SOURCE DATA:
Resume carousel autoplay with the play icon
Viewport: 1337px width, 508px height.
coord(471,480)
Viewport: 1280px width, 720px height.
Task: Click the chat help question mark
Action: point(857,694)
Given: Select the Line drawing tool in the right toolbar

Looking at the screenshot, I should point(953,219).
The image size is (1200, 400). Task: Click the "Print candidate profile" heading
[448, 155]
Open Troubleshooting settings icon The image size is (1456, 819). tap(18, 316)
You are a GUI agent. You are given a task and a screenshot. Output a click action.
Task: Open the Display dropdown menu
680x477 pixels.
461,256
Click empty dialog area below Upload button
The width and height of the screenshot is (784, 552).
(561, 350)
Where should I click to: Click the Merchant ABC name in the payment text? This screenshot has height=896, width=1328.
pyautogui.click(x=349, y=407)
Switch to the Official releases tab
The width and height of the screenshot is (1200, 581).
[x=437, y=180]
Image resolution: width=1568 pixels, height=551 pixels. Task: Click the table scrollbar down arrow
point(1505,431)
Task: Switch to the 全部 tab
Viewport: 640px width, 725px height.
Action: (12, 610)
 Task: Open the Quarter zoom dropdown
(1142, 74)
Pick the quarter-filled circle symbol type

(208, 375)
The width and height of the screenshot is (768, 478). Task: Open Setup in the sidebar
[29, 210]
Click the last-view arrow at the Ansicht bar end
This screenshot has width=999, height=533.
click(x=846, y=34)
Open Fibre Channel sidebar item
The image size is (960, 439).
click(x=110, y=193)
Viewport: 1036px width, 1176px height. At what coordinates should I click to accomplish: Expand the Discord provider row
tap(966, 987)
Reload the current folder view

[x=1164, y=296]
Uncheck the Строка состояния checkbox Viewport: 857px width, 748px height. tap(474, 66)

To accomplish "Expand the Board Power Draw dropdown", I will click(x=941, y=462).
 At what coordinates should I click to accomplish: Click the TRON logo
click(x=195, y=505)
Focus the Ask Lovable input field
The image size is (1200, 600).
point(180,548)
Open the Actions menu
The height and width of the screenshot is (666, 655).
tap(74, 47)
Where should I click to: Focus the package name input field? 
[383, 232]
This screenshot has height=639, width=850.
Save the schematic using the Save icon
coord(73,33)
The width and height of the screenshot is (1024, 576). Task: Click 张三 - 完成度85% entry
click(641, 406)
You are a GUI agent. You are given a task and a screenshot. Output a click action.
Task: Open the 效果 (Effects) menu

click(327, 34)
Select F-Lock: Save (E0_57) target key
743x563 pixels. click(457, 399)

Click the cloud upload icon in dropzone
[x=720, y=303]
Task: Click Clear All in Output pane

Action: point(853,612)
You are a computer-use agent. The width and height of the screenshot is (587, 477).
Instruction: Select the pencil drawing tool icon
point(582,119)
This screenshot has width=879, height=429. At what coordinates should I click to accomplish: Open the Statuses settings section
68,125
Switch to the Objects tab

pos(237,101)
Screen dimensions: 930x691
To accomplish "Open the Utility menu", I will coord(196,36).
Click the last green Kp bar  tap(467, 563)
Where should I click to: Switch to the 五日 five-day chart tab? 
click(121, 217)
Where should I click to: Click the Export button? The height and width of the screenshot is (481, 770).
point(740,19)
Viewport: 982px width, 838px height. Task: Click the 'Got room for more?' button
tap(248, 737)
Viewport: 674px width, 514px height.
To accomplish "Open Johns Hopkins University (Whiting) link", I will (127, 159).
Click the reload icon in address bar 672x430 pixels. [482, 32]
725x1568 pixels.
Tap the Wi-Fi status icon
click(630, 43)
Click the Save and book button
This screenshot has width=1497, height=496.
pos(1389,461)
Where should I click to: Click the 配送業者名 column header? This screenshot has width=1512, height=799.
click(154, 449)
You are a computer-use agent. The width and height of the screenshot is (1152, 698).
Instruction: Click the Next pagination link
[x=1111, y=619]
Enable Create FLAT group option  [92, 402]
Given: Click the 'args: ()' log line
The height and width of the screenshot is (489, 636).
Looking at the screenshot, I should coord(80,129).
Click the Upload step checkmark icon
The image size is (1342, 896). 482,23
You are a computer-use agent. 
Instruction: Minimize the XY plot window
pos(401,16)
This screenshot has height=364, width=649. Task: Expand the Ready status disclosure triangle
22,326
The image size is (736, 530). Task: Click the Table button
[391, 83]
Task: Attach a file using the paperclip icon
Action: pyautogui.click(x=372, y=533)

WORK REQUEST:
Wherever the line holding "is (587, 477)." falls in the entries above, copy exactly from it through the line holding "Given: Click the 'args: ()' log line", inclusive, and add nothing.

RESULT OF THE TASK:
You are a computer-use agent. The width and height of the screenshot is (587, 477).
Instruction: Select the pencil drawing tool icon
point(582,119)
This screenshot has width=879, height=429. At what coordinates should I click to accomplish: Open the Statuses settings section
68,125
Switch to the Objects tab

pos(237,101)
Screen dimensions: 930x691
To accomplish "Open the Utility menu", I will coord(196,36).
Click the last green Kp bar  tap(467, 563)
Where should I click to: Switch to the 五日 five-day chart tab? 
click(121, 217)
Where should I click to: Click the Export button? The height and width of the screenshot is (481, 770).
point(740,19)
Viewport: 982px width, 838px height. Task: Click the 'Got room for more?' button
tap(248, 737)
Viewport: 674px width, 514px height.
To accomplish "Open Johns Hopkins University (Whiting) link", I will (127, 159).
Click the reload icon in address bar 672x430 pixels. [482, 32]
725x1568 pixels.
Tap the Wi-Fi status icon
click(630, 43)
Click the Save and book button
This screenshot has width=1497, height=496.
pos(1389,461)
Where should I click to: Click the 配送業者名 column header? This screenshot has width=1512, height=799.
click(154, 449)
You are a computer-use agent. The width and height of the screenshot is (1152, 698).
Instruction: Click the Next pagination link
[x=1111, y=619]
Enable Create FLAT group option  [92, 402]
Given: Click the 'args: ()' log line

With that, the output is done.